Best Practices For DevSecOps

Delivering software quickly is a fundamental element of DevOps, and adding security need not compromise this objective. By integrating automated security controls and testing early in the development cycle, you can ensure the swift delivery of your applications. AI plays a pivotal role in this process, as it can enhance the efficiency of security measures by providing real-time threat detection, automating security testing, and offering data-driven insights, thereby reinforcing both speed and security in the software delivery process. 

Incorporating security into your workflows is essential for multiple reasons. Firstly, by utilizing tools capable of scanning code as it’s written, you can identify security issues at an early stage. Secondly, by integrating security measures into your workflows, you bolster safeguards against unauthorized access or tampering with your work. Thirdly, by implementing security measures within your workflows, you can assist in ensuring that your work complies with regulatory requirements. AI can greatly enhance these efforts by providing advanced code analysis, real-time threat detection, and automated compliance checks, strengthening security and compliance in a streamlined manner. 

Engaging in threat modeling exercises is instrumental in identifying vulnerabilities within your assets and addressing security control gaps. By leveraging technologies like Dynamic Data Protection from Forcepoint, powered by AI, you can pinpoint the riskiest activities occurring across your infrastructure. Moreover, you can seamlessly integrate the necessary security measures into your DevSecOps workflows. AI-driven data governance and Data Architecture further enhance your threat modeling efforts, ensuring comprehensive and proactive security management in your organization. 

Challenges With DevSecOps And How We Solve It

Resistance may be fruitless, but it may certainly keep things going. Changing the way people operate is difficult for many individuals, especially if it entails a mentality shift from ‘security as an afterthought’ to ‘security-first.’ Some will definitely object, but by establishing ‘security champions’ in your teams, powered by AI, you may help disprove the misconception that higher security stifles growth and stifles innovation. 

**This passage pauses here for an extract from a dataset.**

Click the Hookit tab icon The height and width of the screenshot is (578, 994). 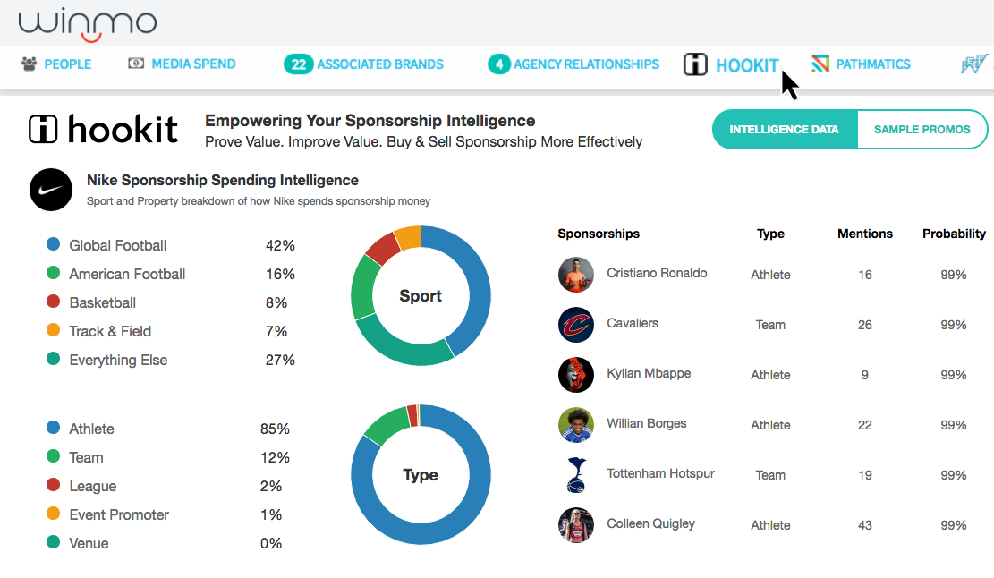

How we solve it – Bring individuals on board early, integrating AI, to build new processes that benefit everyone. It’s all about teaching employees across the organization that code can be provided quickly and safely at the same time, with AI-driven security measures in place, and encouraging teams to collaborate toward that common objective. AI can provide real-time threat detection, automated security controls, and data-driven insights, ensuring security doesn’t hinder innovation but supports it. 

Many conventional security procedures, such as compliance auditing, architectural risk analysis, threat modeling, and risk management, require security personnel to conduct tests, evaluate findings, and then collaborate with developers to implement adjustments. This extended process often conflicts with the fast-paced nature of DevOps, and some of these procedures can be challenging to automate, creating a tension between security and DevOps. 

How we solve it – To overcome this time-consuming challenge, you can leverage DevSecOps technologies, enhanced by AI, to make standards, rules, models, and service-level agreements more testable and automated. AI-driven solutions can streamline and automate the evaluation of security standards and compliance, accelerating the security integration process within DevOps workflows. 

The primary focus for DevOps is rapid release, yet security teams emphasize secure software through processes that often conflict with quick release cycles. This apparent misalignment of security with DevOps can impede the adoption of DevSecOps. 

How we solve it – Developers, with the aid of AI, can identify security vulnerabilities early in the development process, alleviating the burden on security professionals and reducing costs in later stages. By proactively identifying vulnerabilities, teams can implement AI-driven security patch management to resolve issues swiftly, ensuring that security is integrated seamlessly into the DevOps workflow without compromising release speed. AI empowers more efficient and effective security measures that align with DevOps objectives.